The research data lifecycle
It can be helpful to think of research data management in terms of a research data lifecycle and the data-related activities that take place at stages during this lifecycle. The diagram below and the following legend illustrate this lifecyle in seven stages.
Here you will identify the data that will be collected or used to answer your research question, and will plan for data management throughout the lifecycle. This is the stage at which a data management plan would be created. Many public funders of research ask for a data management plan to be submitted as part of a research application.
This is the stage at which experiments are carried out, observations made, surveys undertaken, secondary materials acquired, etc. This will involve documentation of data collection instruments and methods and information necessary to interpret and use the data.

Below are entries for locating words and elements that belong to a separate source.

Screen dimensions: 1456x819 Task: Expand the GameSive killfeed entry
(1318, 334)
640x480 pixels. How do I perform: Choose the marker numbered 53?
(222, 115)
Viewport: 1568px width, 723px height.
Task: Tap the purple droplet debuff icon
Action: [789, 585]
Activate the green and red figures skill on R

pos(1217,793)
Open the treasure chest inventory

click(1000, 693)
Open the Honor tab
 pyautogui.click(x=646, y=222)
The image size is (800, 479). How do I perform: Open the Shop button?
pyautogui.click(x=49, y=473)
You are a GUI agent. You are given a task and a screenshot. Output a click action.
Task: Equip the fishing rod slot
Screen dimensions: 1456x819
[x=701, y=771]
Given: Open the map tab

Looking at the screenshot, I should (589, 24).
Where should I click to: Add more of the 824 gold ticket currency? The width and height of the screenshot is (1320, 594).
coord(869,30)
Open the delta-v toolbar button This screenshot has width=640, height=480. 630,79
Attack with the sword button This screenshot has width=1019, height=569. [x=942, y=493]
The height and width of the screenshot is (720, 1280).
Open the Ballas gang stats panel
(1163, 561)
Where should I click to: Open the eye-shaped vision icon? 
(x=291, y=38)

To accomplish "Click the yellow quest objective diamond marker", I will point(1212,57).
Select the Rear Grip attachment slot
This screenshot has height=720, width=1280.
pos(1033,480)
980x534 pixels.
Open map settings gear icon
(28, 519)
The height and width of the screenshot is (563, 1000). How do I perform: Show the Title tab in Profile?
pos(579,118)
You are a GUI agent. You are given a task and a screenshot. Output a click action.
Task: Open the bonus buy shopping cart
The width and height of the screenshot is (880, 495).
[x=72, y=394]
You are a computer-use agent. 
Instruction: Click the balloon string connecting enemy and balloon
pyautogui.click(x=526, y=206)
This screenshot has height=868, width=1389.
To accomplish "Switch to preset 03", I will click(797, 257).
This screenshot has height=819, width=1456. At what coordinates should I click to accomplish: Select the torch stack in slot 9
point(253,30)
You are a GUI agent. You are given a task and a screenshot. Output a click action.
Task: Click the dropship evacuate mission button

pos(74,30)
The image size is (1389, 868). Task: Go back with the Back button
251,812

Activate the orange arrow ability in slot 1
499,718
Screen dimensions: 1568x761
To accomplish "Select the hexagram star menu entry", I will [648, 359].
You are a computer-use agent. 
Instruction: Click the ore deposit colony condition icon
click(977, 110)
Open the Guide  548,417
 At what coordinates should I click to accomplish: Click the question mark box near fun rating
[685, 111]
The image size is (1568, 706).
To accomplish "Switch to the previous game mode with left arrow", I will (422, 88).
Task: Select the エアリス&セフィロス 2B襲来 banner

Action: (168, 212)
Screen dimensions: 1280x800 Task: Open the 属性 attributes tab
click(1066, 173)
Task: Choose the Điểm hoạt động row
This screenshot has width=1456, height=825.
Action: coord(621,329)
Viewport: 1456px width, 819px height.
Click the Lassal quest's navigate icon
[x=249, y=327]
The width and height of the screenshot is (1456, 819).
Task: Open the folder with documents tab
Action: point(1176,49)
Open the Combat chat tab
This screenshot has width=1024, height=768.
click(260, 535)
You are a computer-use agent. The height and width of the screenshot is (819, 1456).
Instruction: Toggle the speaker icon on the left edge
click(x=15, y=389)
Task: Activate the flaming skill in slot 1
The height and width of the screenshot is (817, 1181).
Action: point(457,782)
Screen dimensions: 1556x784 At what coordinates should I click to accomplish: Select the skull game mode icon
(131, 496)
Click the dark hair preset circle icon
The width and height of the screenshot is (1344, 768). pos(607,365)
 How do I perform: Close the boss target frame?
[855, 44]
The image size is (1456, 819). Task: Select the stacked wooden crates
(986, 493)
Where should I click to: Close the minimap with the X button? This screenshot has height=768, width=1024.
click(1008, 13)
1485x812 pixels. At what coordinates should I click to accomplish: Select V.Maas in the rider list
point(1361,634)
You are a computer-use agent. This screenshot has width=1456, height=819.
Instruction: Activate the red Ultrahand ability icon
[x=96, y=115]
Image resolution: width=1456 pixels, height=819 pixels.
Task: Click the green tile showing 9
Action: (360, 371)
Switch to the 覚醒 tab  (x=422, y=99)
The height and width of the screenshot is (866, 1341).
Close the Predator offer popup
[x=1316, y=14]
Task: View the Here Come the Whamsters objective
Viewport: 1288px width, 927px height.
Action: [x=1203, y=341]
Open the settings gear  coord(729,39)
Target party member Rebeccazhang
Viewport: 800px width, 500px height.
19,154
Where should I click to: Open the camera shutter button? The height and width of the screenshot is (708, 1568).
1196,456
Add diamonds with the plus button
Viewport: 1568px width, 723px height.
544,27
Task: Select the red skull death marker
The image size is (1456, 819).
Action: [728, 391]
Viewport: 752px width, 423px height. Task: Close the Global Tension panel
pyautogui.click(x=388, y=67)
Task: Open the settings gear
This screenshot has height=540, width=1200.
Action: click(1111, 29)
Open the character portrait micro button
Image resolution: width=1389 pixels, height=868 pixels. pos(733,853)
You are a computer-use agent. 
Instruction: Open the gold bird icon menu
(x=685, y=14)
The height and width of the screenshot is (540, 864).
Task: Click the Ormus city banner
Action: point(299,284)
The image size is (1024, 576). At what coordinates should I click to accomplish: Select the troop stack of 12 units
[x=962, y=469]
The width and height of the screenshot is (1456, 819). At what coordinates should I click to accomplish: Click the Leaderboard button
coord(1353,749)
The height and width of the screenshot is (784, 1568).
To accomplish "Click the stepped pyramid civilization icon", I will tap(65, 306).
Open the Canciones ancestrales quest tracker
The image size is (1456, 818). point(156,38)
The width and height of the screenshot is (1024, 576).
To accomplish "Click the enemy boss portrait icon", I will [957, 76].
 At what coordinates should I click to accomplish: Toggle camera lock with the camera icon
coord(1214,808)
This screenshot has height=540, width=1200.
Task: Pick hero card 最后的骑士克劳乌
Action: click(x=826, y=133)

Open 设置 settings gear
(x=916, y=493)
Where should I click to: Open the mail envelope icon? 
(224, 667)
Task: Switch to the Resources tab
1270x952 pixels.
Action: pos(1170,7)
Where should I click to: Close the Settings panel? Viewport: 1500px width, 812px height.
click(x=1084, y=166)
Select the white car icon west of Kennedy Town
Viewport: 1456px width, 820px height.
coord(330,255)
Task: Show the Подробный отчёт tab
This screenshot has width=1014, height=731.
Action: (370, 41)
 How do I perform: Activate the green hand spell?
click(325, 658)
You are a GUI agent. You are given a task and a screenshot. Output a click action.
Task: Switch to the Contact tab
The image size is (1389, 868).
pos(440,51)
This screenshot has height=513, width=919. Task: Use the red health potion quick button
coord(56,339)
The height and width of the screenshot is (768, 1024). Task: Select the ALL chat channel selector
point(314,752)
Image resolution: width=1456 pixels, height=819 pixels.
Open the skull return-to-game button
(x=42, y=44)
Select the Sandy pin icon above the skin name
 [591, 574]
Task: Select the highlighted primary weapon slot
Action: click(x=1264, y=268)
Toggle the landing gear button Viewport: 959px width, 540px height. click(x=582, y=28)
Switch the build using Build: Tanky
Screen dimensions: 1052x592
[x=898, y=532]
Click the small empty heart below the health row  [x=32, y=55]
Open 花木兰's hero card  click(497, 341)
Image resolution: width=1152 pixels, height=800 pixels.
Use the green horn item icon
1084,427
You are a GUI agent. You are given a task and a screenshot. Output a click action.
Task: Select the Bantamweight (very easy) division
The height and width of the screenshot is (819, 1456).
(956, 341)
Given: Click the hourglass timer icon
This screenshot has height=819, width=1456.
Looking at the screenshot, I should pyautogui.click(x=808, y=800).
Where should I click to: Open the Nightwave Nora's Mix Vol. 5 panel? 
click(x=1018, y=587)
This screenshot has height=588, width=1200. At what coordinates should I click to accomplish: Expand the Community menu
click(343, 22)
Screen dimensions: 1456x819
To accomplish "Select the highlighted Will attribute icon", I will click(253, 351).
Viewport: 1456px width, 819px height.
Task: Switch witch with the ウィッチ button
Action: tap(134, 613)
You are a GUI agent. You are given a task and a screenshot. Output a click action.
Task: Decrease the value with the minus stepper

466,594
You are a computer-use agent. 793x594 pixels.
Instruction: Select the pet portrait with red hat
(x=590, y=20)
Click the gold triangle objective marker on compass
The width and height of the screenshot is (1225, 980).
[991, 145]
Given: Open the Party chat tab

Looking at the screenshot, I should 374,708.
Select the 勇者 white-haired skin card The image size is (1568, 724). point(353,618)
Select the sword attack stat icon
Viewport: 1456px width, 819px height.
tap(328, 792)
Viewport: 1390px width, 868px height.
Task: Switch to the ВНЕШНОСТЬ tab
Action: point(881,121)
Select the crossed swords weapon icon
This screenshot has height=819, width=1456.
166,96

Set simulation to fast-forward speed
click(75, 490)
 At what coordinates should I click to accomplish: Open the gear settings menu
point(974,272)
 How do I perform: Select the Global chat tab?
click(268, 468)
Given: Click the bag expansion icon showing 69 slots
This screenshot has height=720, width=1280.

Data once collected will need to be processed in order to be usable. This might involve cleaning data to eliminate noise, combining data from multiple sources, transforming data from one state to another (e.g. by format conversion), and using procedures to validate or quality-control data. Any data processing will need to be documented, such that the end result could be replicated from the raw data.
Data analysis is the stage at which the raw materials of research are interrogated to produce the insights that constitute the research findings, which will be written up and published in research outputs. Instruments and methods used for analysis should be documented; code written for purposes of data analysis and visualisation may need to be preserved and made available in support of research results.
Towards the completion of your research you will preserve for the long term data that substantiate your research findings and have long-term value. Data will need to be prepared for preservation and archived in a suitable location. In many cases this will involve deposit of the digital data in a suitable data repository/data centre. Preservation activities may involve quality assurance of data, file format conversion, creation of metadata records with assignment of Digital Object Identifiers (DOIs) to datasets, licensing datasets for re-use, and putting in place any required access controls. Confidential and non-digital data may be held locally or in a non-public location, in which case they should be managed by an accountable person or group, who can ensure they are stored and preserved properly.
Publications based on data should include a data citation or a statement indicating where and on what terms the data can be accessed. A data repository will enable discovery of the data in its care by exposing the metadata online, and will provide access to the data when this is permitted. Data may be made publicly available, or restrictions on access may be imposed where data are of a sensitive or confidential nature. Data held locally or in non-public locations should be managed in such a way that others can discover and apply for access to the data.
Data that are available for discovery and access may be re-used by other researchers, either to substantiate the findings of the original research, or to generate new insights through further interrogation and analysis. At this stage the data may become raw materials collected within a new cycle of research. Research data may also have other valuable uses, e.g. in policy-making, development of commercial products and services, and teaching.